» **INSTRUCTIONS TO FOLLOW**: Look through the data below for the line with "Where should I", and transcribe it exactly together with each line after it up to and including the line with "Click the Videos". Give nothing else.

*** Block opens ***

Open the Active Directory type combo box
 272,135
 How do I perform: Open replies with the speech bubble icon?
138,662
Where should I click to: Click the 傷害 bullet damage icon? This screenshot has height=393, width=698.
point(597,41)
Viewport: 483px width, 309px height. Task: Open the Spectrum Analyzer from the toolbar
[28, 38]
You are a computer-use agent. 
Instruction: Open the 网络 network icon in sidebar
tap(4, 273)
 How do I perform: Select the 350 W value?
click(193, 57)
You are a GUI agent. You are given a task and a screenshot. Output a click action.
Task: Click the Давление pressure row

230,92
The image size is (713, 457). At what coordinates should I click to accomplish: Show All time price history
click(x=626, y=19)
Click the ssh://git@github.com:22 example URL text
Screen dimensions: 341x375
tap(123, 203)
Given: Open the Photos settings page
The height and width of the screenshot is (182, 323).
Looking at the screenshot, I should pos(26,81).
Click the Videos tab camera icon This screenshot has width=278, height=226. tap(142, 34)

*** Block closes ***
*** Block opens ***

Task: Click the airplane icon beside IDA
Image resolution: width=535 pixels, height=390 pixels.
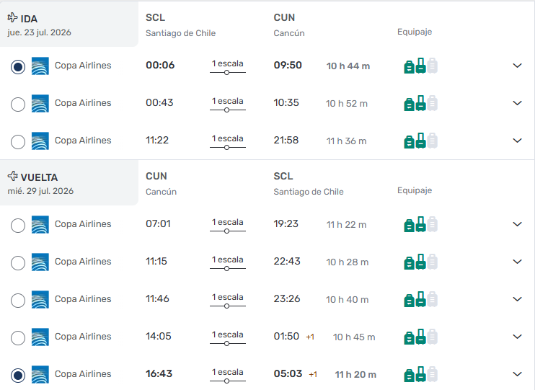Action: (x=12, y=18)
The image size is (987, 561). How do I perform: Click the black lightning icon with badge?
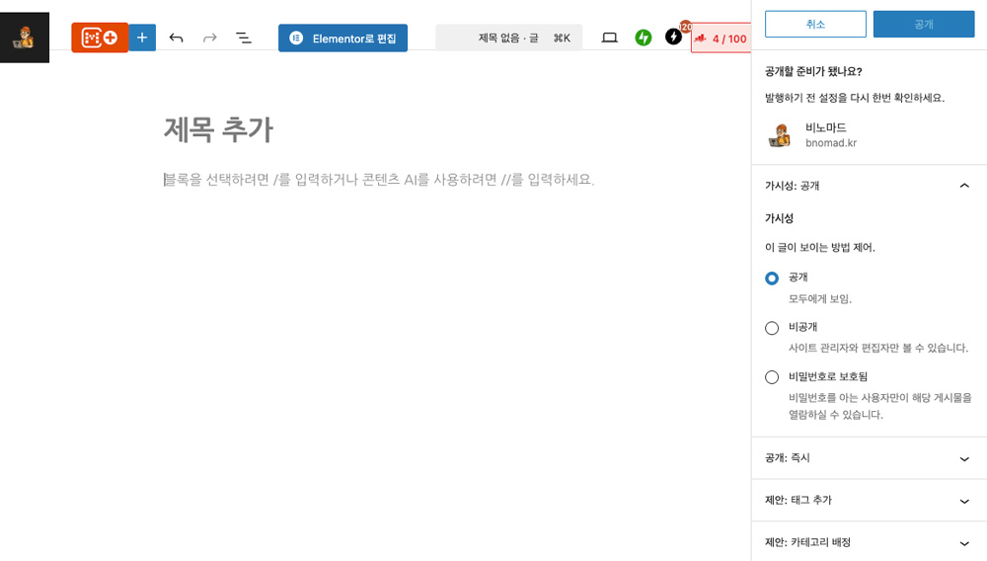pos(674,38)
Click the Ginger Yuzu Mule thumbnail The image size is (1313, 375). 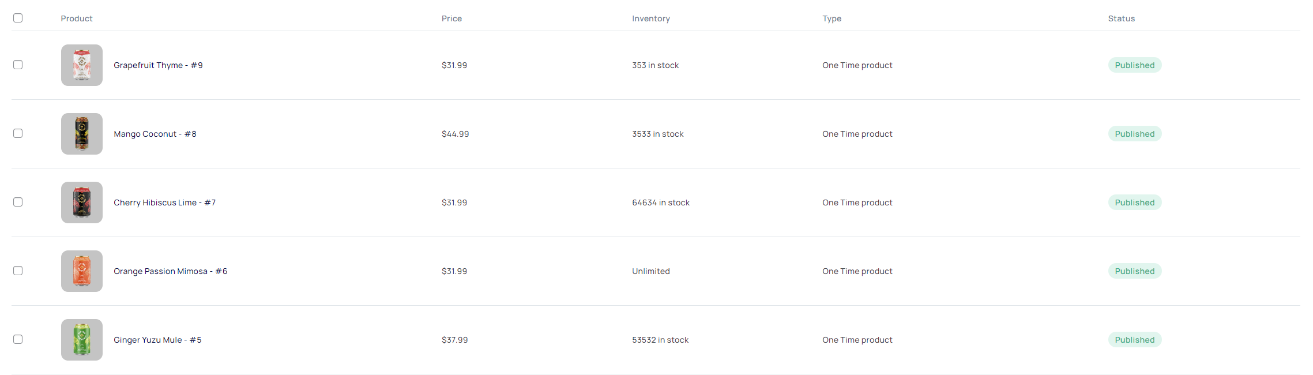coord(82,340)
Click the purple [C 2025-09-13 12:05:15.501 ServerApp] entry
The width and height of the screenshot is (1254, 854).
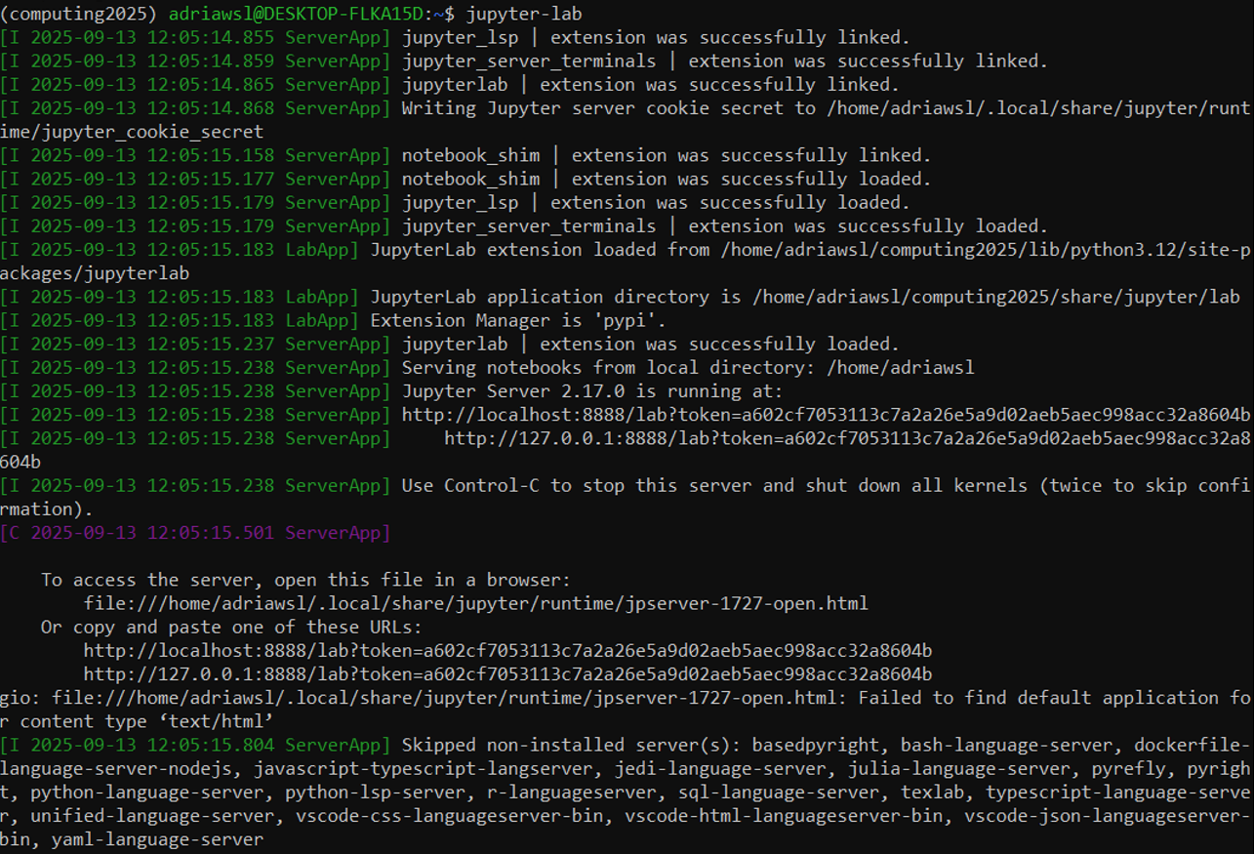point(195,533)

*** Block closes ***

» **WRITTEN RESPONSE**:
Where should I click to: Click the 傷害 bullet damage icon? This screenshot has height=393, width=698.
point(597,41)
Viewport: 483px width, 309px height. Task: Open the Spectrum Analyzer from the toolbar
[28, 38]
You are a computer-use agent. 
Instruction: Open the 网络 network icon in sidebar
tap(4, 273)
 How do I perform: Select the 350 W value?
click(193, 57)
You are a GUI agent. You are given a task and a screenshot. Output a click action.
Task: Click the Давление pressure row

230,92
The image size is (713, 457). At what coordinates should I click to accomplish: Show All time price history
click(x=626, y=19)
Click the ssh://git@github.com:22 example URL text
Screen dimensions: 341x375
tap(123, 203)
Given: Open the Photos settings page
The height and width of the screenshot is (182, 323).
Looking at the screenshot, I should pos(26,81).
Click the Videos tab camera icon This screenshot has width=278, height=226. tap(142, 34)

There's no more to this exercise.